**Exercise:** Transcribe the material verbatim, starting at its first line and stopping once the line containing "眉アートメイク (250, 1257)" has been given; no picture should appear.

[[ Available data, beginning ]]

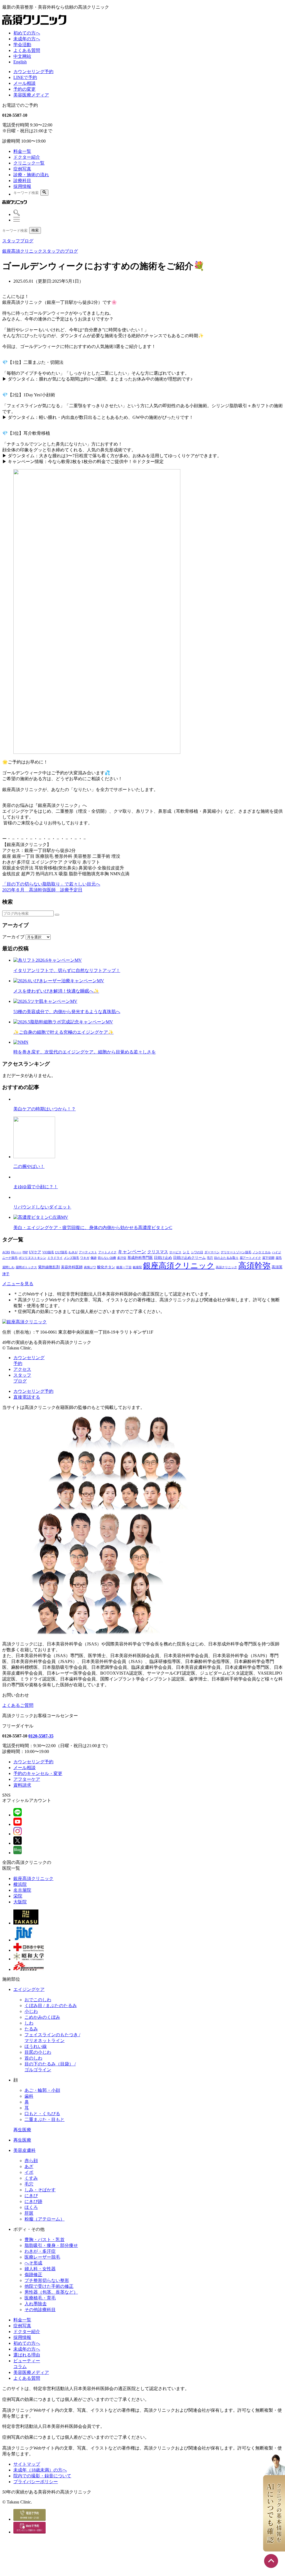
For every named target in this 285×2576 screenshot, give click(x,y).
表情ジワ (90, 1267)
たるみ (31, 2029)
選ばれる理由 (26, 2355)
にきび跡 (33, 2201)
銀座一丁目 (124, 1267)
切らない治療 (107, 1257)
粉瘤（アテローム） (44, 2219)
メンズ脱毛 (71, 1257)
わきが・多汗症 (40, 2251)
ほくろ (31, 2207)
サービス (175, 1252)
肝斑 (28, 2213)
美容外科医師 (72, 1267)
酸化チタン (106, 1267)
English (20, 61)
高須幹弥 (254, 1265)
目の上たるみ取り (226, 1257)
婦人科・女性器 (40, 2268)
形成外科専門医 (140, 1257)
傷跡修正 (33, 2274)
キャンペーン (132, 1251)
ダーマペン (212, 1252)
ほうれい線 (35, 2046)
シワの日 (197, 1252)
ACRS (6, 1252)
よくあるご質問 (17, 1705)
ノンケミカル (261, 1252)
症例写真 (22, 168)
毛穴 (210, 1257)
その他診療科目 (40, 2309)
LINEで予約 (25, 77)
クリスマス (157, 1251)
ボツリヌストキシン (32, 1257)
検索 (35, 230)
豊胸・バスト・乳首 (44, 2239)
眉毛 (279, 1257)
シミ (186, 1252)
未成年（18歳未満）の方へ (40, 2470)
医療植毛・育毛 (40, 2298)
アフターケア (26, 1779)
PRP (25, 1252)
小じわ (31, 2011)
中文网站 (22, 56)
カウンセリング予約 (33, 71)
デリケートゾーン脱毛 (236, 1252)
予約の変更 (24, 89)
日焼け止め (163, 1257)
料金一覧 (22, 151)
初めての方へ (26, 33)
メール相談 (24, 83)
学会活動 (22, 44)
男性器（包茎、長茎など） (51, 2292)
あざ (28, 2166)
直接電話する (26, 1397)
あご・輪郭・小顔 (42, 2090)
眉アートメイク (250, 1257)
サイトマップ (26, 2464)
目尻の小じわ (37, 2052)
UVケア (35, 1252)
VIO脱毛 (48, 1252)
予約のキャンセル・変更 (37, 1773)
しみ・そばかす (40, 2189)
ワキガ (84, 1257)
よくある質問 (26, 50)
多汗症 (121, 1257)
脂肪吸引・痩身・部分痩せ (51, 2245)
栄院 (17, 1896)
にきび (31, 2195)
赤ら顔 (31, 2160)
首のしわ (33, 2058)
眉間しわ (8, 1267)
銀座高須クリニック (179, 1265)
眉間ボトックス (26, 1267)
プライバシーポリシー (35, 2481)
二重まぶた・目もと (44, 2119)
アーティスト (88, 1252)
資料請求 (22, 1785)
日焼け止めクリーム (189, 1257)
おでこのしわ (37, 1999)
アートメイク (107, 1252)
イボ (28, 2172)
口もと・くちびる (42, 2113)
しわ (28, 2023)
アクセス (22, 1369)
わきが (73, 1252)
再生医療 (22, 2129)
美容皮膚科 (24, 2150)
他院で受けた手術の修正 (48, 2286)
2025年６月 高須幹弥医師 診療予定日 (42, 889)
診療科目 (22, 180)
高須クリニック (226, 1267)
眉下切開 (268, 1257)
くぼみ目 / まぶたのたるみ (50, 2005)
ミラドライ (55, 1257)
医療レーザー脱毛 (42, 2257)
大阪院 (20, 1901)
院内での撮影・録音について (42, 2475)
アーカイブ (13, 936)
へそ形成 (33, 2263)
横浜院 (20, 1884)
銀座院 (137, 1267)
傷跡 (93, 1257)
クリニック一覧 (29, 163)
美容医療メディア (31, 95)
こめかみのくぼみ (42, 2017)
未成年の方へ (26, 38)
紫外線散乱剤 (49, 1267)
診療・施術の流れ (31, 174)
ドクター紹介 (26, 157)
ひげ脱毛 (61, 1252)
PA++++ (16, 1252)
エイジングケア (29, 1989)
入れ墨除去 (35, 2303)
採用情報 (22, 186)
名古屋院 (22, 1890)
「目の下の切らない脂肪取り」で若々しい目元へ (51, 884)
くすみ (31, 2178)
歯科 (28, 2096)
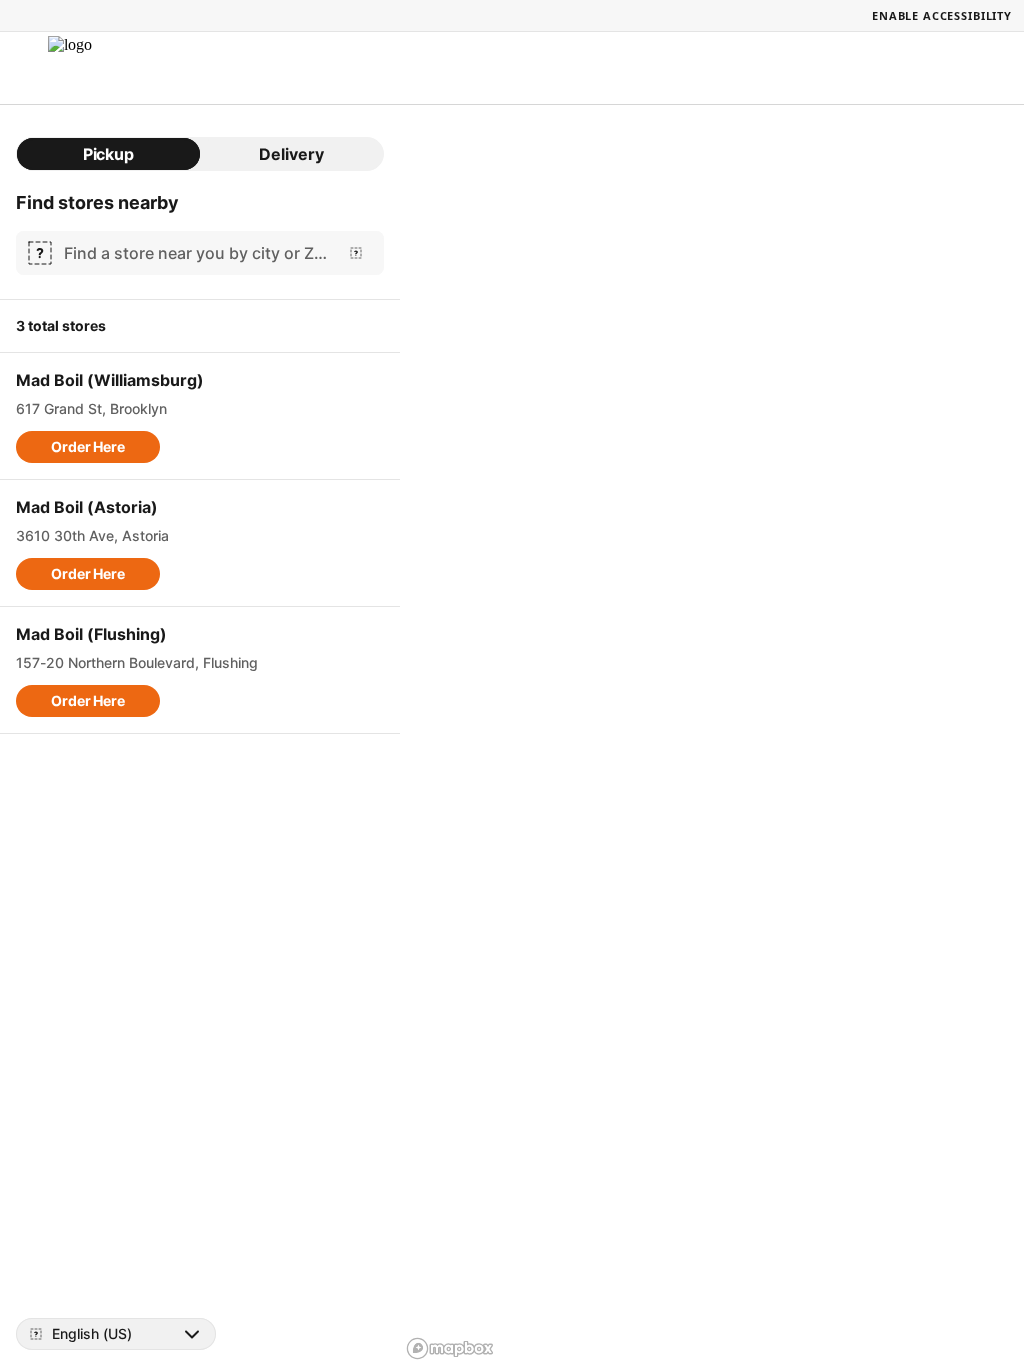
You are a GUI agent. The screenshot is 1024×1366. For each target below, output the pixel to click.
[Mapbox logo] (450, 1348)
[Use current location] (356, 253)
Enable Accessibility (942, 15)
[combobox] (196, 253)
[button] (88, 447)
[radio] (108, 154)
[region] (712, 735)
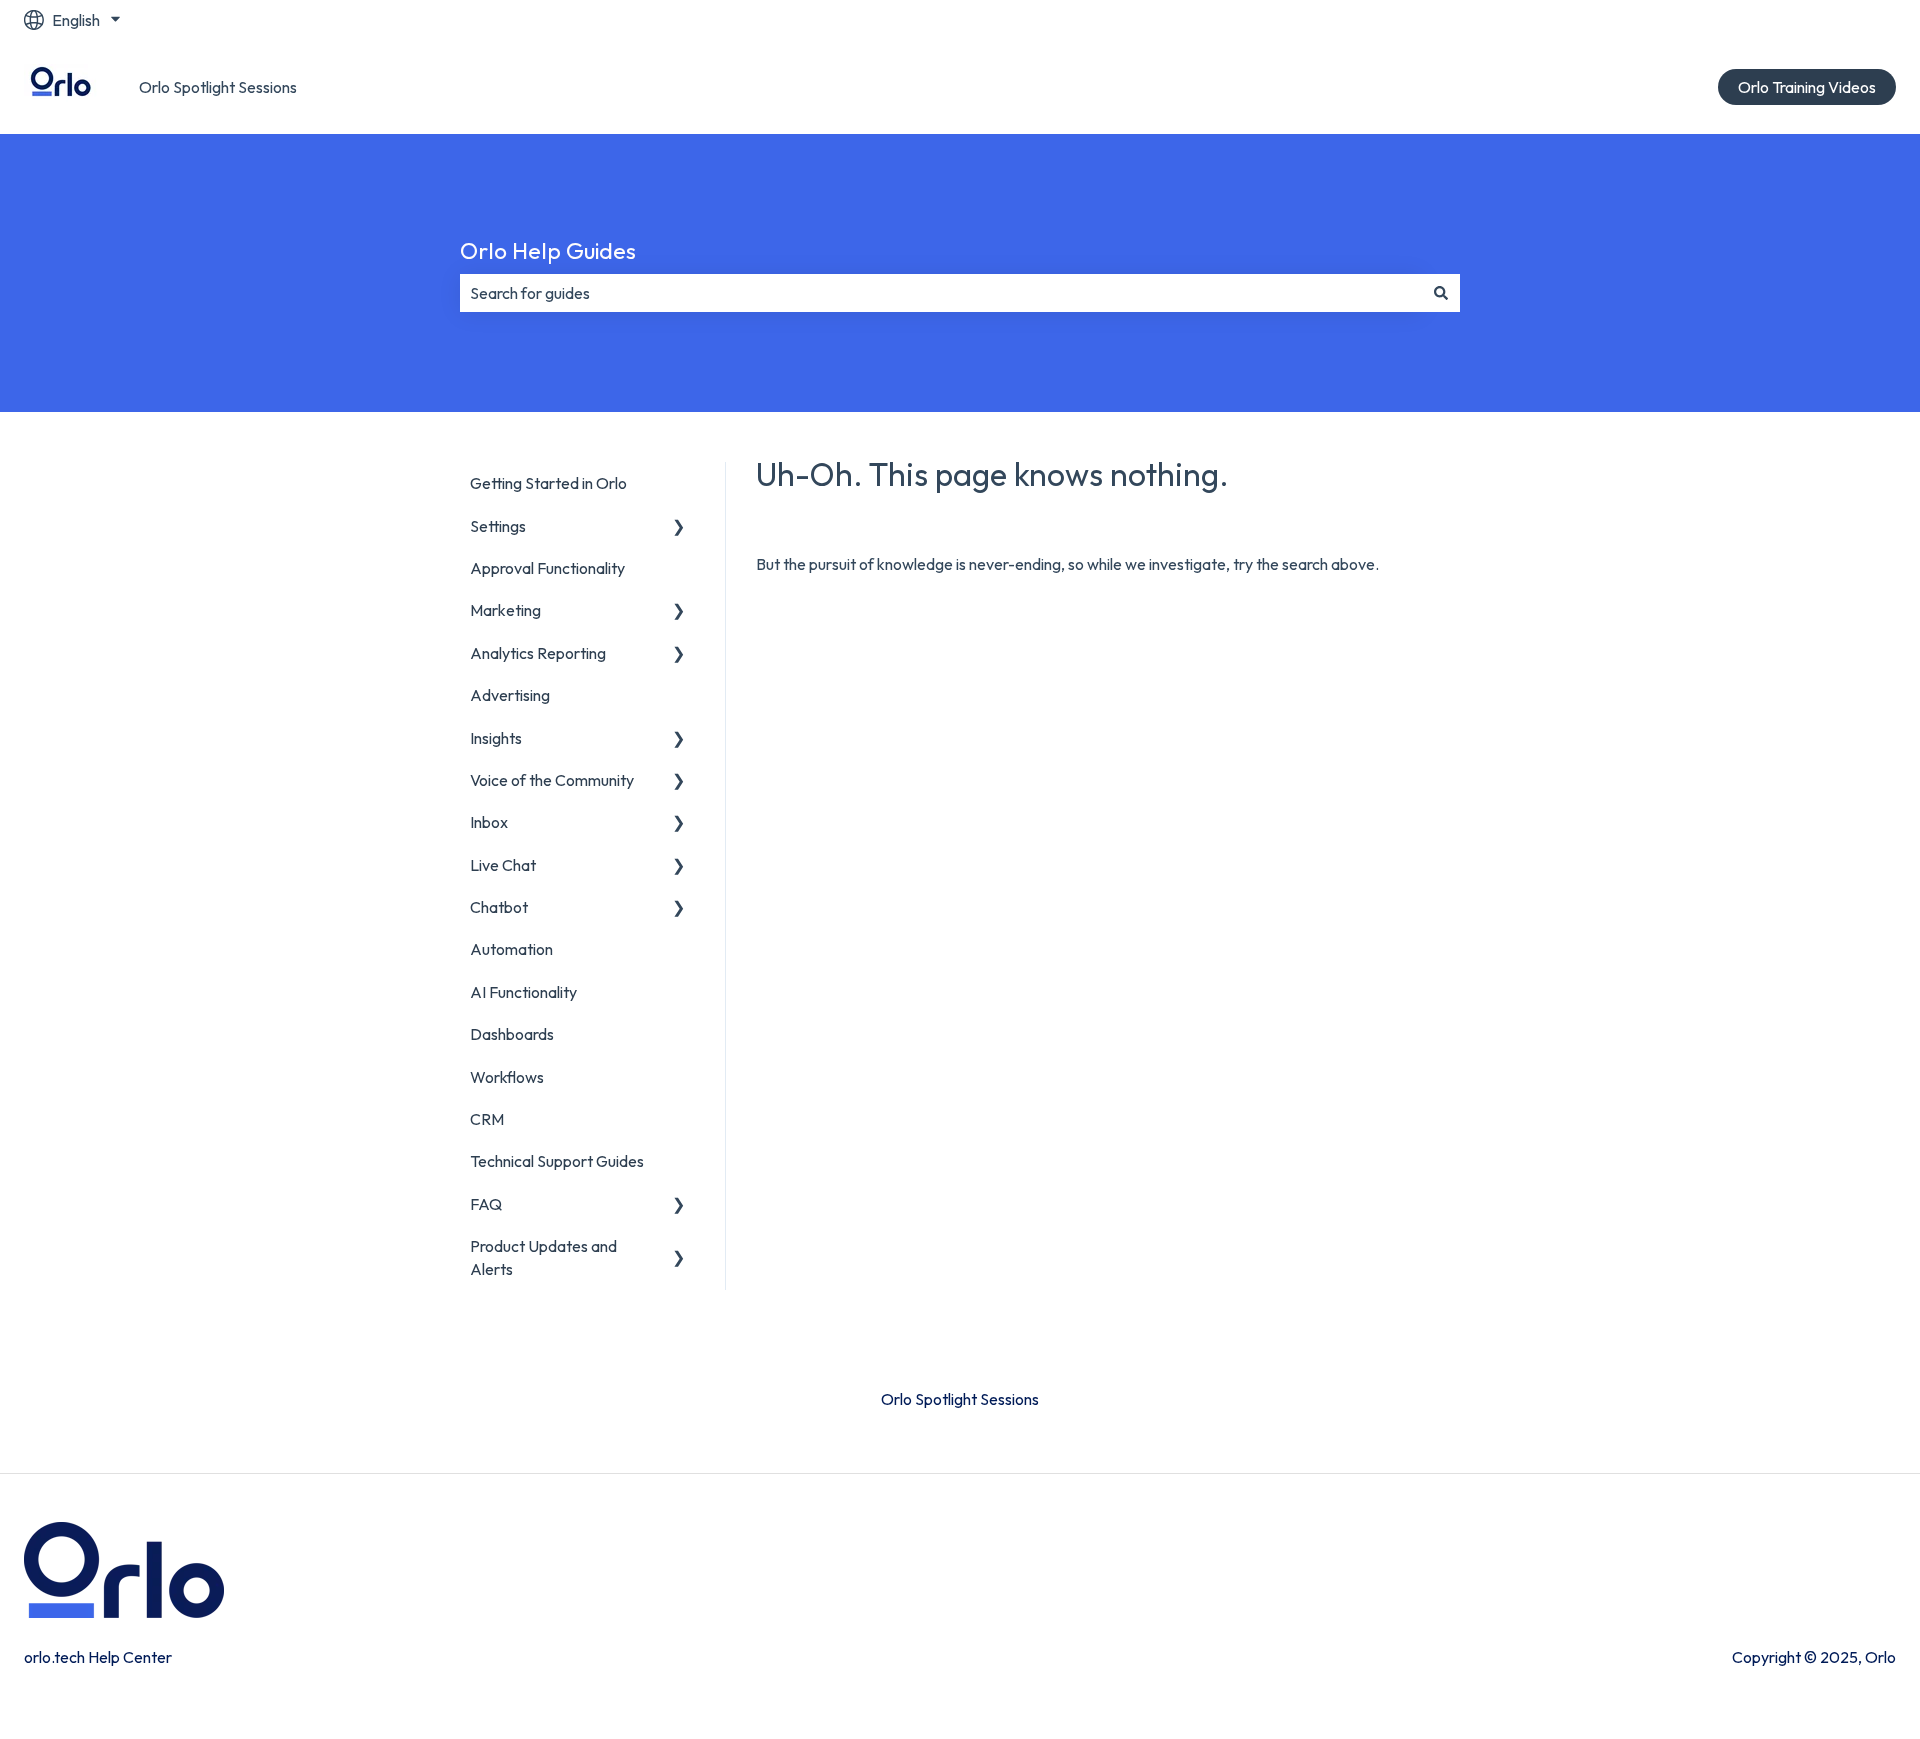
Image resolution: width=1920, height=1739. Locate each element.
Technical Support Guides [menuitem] (557, 1161)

[[ Available data, end ]]

**Completed task:**
For every named target in this 285×2576 screenshot, give click(x,y).
表情ジワ (90, 1267)
たるみ (31, 2029)
選ばれる理由 (26, 2355)
にきび跡 (33, 2201)
銀座一丁目 (124, 1267)
切らない治療 (107, 1257)
粉瘤（アテローム） (44, 2219)
メンズ脱毛 (71, 1257)
わきが・多汗症 (40, 2251)
ほくろ (31, 2207)
サービス (175, 1252)
肝斑 (28, 2213)
美容外科医師 (72, 1267)
酸化チタン (106, 1267)
English (20, 61)
高須幹弥 (254, 1265)
目の上たるみ取り (226, 1257)
婦人科・女性器 (40, 2268)
形成外科専門医 (140, 1257)
傷跡修正 (33, 2274)
キャンペーン (132, 1251)
ダーマペン (212, 1252)
ほうれい線 (35, 2046)
シワの日 (197, 1252)
ACRS (6, 1252)
よくあるご質問 (17, 1705)
ノンケミカル (261, 1252)
症例写真 (22, 168)
毛穴 (210, 1257)
その他診療科目 (40, 2309)
LINEで予約 (25, 77)
クリスマス (157, 1251)
ボツリヌストキシン (32, 1257)
検索 (35, 230)
豊胸・バスト・乳首 (44, 2239)
眉毛 (279, 1257)
シミ (186, 1252)
未成年（18歳未満）の方へ (40, 2470)
医療植毛・育毛 (40, 2298)
アフターケア (26, 1779)
PRP (25, 1252)
小じわ (31, 2011)
中文网站 (22, 56)
カウンセリング予約 (33, 71)
デリケートゾーン脱毛 (236, 1252)
予約の変更 (24, 89)
日焼け止め (163, 1257)
料金一覧 (22, 151)
初めての方へ (26, 33)
メール相談 (24, 83)
学会活動 (22, 44)
男性器（包茎、長茎など） (51, 2292)
あざ (28, 2166)
直接電話する (26, 1397)
あご・輪郭・小顔 (42, 2090)
眉アートメイク (250, 1257)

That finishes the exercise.